This paper explores how contemporary UK public crises are framed and managed, paying particular attention to their tendency to calcify. The dominant sociological view is that we have too many public crises. I want to suggest an altogether different problem, namely that too few public crises are fully-realised. I will suggest that, in the first instance, the ethical aspects of crisis are subdued by fixating on the crisis-event as the unfolding of an emergency; the problem is then customarily shifted into a soft legal realm where the crisis is reframed as a catastrophe.

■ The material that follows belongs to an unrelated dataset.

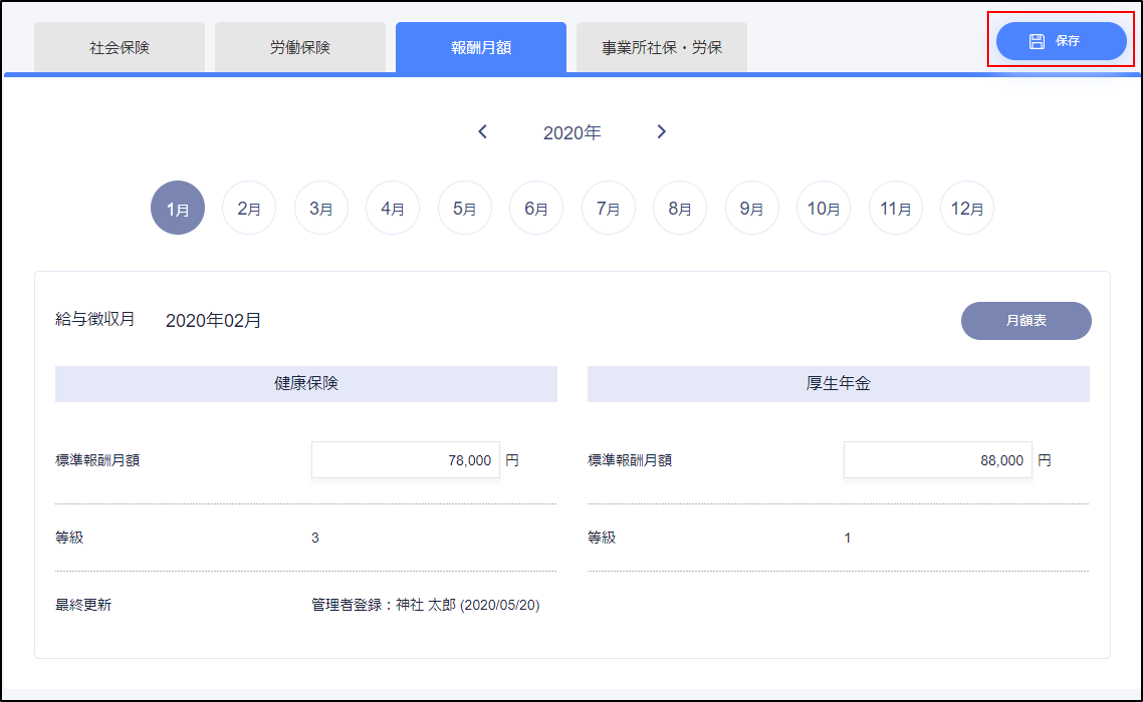Viewport: 1143px width, 702px height.
Task: Jump to the 12月 month circle
Action: click(x=967, y=208)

The paper will be anchored in a discussion of UK-based case studies: provisionally, social housing safety, in the aftermath of a devastating fire at Grenfell Tower, West London, in 2017, and the Metropolitan police’s ‘shoot to kill’policy, precipitated by the fatal shooting of Jean Charles de Menezes in 2005. These case studies will be used to outline a set of key institutional processes and structures for managing crises, with a particular focus on the role of public inquiries. Amongst other things, the paper will explore how inquiries affect the pace of public crises, work to conflate causes with their symptoms, and determine the cast of key actors. The more general transformation that occurs when crisis-resolution is moved into a soft legal realm is that it becomes forensic work driven by the aim of determining lines of responsibility. This work relies upon legal ideas about causation, intention, and evidence. The paper will consider how these help set the remit of public crisis-resolution and work to authorise its conclusions.
Dr Sarah Moore joined the University of Bath in 2015, having previously held lectureships at Royal Holloway, University of London and Queen’s University, Belfast. In 2009 she was a Visiting Fellow at Yale University’s Center for Cultural Sociology, and in 2019 she is a Visiting Fellow at the Australian National University’s Humanities Research Centre.
She is the author of four books, with a fifth in preparation, and over 15 book chapters and articles in, amongst other journals, Sociology, British Journal of Criminology, Health, Risk, & Society, and Crime, Media Culture. Her first monograph, Ribbon Culture: Charity, Compassion, and Public Awareness (2008/2010, Palgrave Macmillan) was awarded the 2009 British Sociological Association Philip Abram’s Memorial Prize for ‘Best first book in Sociology’.